| What you need to do |
Word for word, give the records again, dropping any picture they hold.

| Extracted entries |
---
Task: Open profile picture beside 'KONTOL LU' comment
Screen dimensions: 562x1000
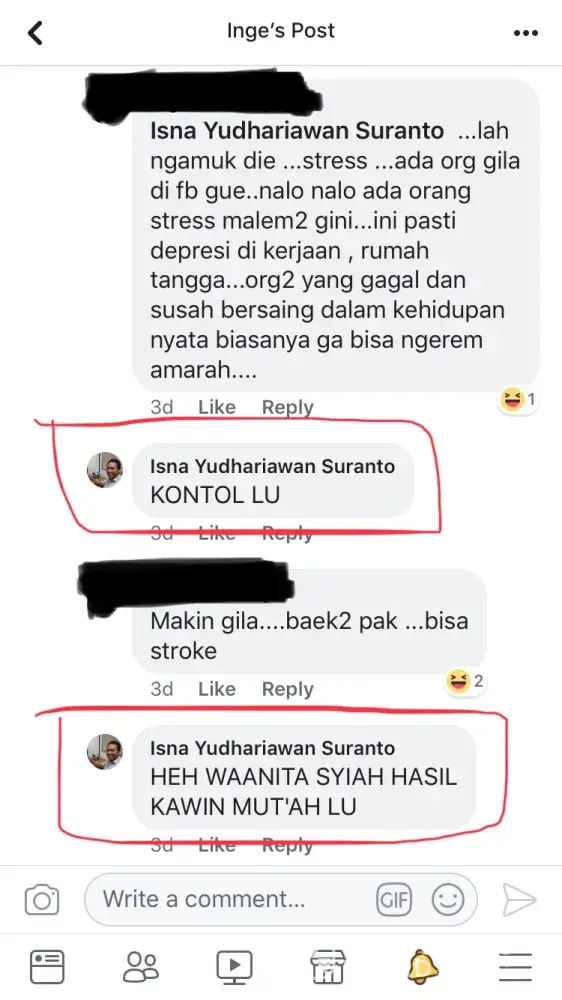Action: pyautogui.click(x=105, y=471)

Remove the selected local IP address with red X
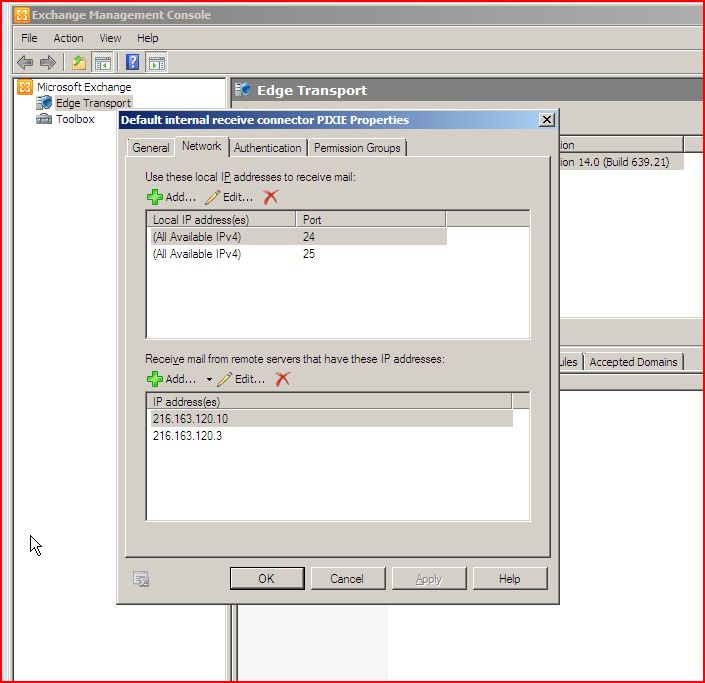point(270,197)
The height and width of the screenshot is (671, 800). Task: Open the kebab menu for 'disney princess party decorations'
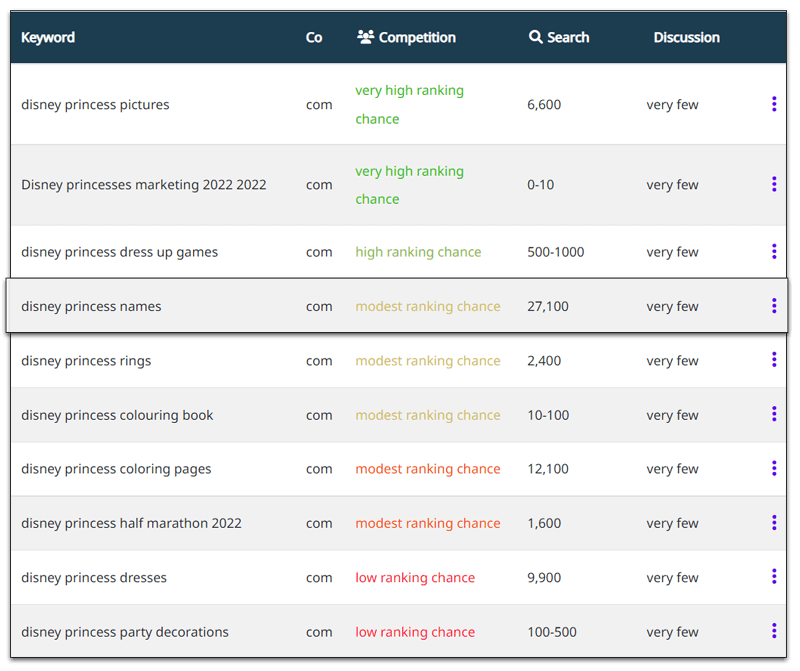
---
| Output below |
Task: Open profile picture beside 'KONTOL LU' comment
Screen dimensions: 562x1000
Action: pyautogui.click(x=105, y=471)

Remove the selected local IP address with red X
point(270,197)
The height and width of the screenshot is (671, 800). Task: Open the kebab menu for 'disney princess party decorations'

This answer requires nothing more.